Supervised Machine Learning Using Linear Regression

Data science with the kind of power it gives you to analyze each and every bit of data you have at your disposal, to make smart & intelligent business decisions, is becoming a must have tool to understand and implement in your organization , it is very important that your business decisions are not based on intuition rather based on data analysis.

Being a data science learner & practitioner, very often

I feel:

“Data which you have in your repository is a gold mine, which needs to be harnessed with an intent to serve the humanity at large, as they are the key source of the same data. “

Data has a story to tell. Being a data engineer and a business leader it’s your primary responsibility to treat them well, process it with an appropriate ML model and build a solution that is relevant for both current and future user needs. With this intent, let’s begin our journey of understanding supervised ML using the Linear Regression model.

Agenda Of Today’s Article:

1. What Is Supervised Machine Learning?
2. Type Of Supervised Machine Learning?
3. What Is Regression & Its Type?
4. Understanding Linear Regression With Example?
5. Hands-On Labs Exercise On Linear Regression Using Python & Jupyter

1. What Is Supervised Learning ?

Supervised Learning:

In supervised learning, we are given a labeled data set(labeled training data) and desired outcome is already known, where every pair of training data has some kind of relationship.

Supervised learning is where you have input variables (x) and an output variable (Y) and you use an algorithm to learn the mapping function from the input to the output.

Y = f(X)

The intent is to train the function so such an extent that whenever we have any new input data (x) you can easily predict the output variables (Y) for that given set of input data.

So here the training happens under the supervision of a teacher/assistant who already has the knowledge of correct answers and the algorithm iteratively makes predictions on the training data and is corrected by the supervisor. So when our learning algorithm achieves the acceptable level of training performance we put an end to the learning process.

Types Of Supervised ML:

The most fundamental way one can categorize any supervised learning methodology is based on the type problem statement it is trying to solve. At the high level we can also say like what is the kind of business problem one is trying to solve using Supervised Machine Learning algorithms.

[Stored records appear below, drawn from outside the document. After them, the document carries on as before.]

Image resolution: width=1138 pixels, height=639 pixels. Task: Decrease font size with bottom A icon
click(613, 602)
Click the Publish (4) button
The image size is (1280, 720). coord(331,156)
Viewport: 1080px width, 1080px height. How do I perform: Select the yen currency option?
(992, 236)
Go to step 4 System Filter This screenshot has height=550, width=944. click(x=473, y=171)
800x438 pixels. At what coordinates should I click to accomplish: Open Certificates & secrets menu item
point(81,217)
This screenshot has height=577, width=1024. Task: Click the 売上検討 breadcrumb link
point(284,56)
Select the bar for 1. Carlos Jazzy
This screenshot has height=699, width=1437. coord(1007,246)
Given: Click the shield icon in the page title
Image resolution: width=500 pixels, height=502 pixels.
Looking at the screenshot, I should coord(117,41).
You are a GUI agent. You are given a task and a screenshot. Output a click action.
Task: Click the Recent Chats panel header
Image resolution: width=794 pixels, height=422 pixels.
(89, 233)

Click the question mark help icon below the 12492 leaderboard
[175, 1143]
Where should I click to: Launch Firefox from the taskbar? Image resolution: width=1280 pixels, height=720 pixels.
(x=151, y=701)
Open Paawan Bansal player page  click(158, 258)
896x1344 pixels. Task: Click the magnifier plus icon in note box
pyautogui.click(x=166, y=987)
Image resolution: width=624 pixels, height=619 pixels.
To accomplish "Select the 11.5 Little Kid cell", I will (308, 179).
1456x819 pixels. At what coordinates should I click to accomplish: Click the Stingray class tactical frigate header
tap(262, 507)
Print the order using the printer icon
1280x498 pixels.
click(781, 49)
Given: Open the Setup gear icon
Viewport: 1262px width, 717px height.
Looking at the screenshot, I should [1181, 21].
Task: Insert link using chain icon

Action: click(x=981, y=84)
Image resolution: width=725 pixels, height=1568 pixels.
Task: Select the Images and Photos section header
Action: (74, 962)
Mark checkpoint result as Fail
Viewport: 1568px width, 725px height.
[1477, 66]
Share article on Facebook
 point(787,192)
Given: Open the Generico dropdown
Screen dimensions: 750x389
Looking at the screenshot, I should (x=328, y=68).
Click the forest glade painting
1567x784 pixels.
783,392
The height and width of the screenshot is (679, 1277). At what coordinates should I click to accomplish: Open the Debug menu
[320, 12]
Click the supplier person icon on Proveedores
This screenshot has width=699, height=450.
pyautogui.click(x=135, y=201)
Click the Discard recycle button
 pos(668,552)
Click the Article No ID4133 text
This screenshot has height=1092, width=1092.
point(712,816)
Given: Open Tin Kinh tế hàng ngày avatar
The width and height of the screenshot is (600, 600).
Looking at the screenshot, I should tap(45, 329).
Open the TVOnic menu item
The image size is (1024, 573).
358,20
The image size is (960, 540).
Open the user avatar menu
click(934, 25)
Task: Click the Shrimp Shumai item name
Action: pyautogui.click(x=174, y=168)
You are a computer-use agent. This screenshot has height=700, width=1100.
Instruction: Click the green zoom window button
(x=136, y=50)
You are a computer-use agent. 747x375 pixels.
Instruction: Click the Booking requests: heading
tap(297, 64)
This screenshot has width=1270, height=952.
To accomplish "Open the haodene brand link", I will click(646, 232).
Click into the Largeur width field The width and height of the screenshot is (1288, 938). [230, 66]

So, Within supervised machine learning we further categorize problems into the following categories:

1. Regression
2. Classification

1. Regression

Regression problems are the problems where we try to make a prediction on a continuous scale. Examples could be predicting the stock price of a company or predicting the temperature tomorrow based on historical data. Here temperature or sales parameters are continuous variables and we are trying to predict the change in sales value based on certain, given input variables like man-hours used, etc..

Regression is a method of modeling a target value based on independent predictors. This method is mostly used for forecasting and finding out the cause and effect relationship between variables. Regression techniques, mostly differ based on the number of independent variables and the type of relationship between the independent and dependent variables.

Regression Types :

• Linear Regression
• Multiple Linear Regression
• Polynomial Regression
• Decision Tree Regression
• Random Forest Regression

We will cover only Linear regression today and rest we will cover later.

What Is Linear Regression?

It is made up of two words Linear & regression. Let’s understand both before we get into the definition of linear regression

Linear: The word linear comes from the Latin word linearis, which means pertaining to or resembling a line

Regression: a kind statistical technique for estimating the relationships among dependent & independent variables.

Let’s combine them and define:

Linear Regression:

It is a statistical approach to model between a dependent variable and one or more explanatory variables (or independent variables) to come up with a best fit linear line(linear equation, using least squared approach) represented in a most simplified manner as:

Simple linear regression,

y​=β0​+β1​X

X=explanatory variables,

β0​=y-intercept (constant term),

β1​=slope coefficients for the explanatory variable,

We use linear regression to find the relationship between dependent & independent variable to find the best attribute (input variable)to use for model building in solving the regression type problems.

Linear Regression is further classified as

• Simple linear regression : It has only one explanatory variable
• Multiple linear regression: It has more than oneexplanatory variable. Here multiple correlated dependent variables are predicted, rather than a single scalar variable(dependent variable)

It represents line fitment between multiple inputs and one output, typically:

The Formula for Multiple Linear Regression Is

yi​=β0​+β1​xi1​+β2​xi2​+…+βpxip​+ϵ

where, for i=n observations:yi​=dependent variable

xi​=explanatory variables,

β0​=y-intercept (constant term),

βp​=slope coefficients for each explanatory variable,

ϵ=the model’s error term (also known as the residuals)​

In essence, multiple regression is the extension of ordinary least-squares (OLS) regression that involves more than one explanatory variable.

In linear regression, the relationships are modeled using linear predictor functions whose unknown model parameters are estimated from the data.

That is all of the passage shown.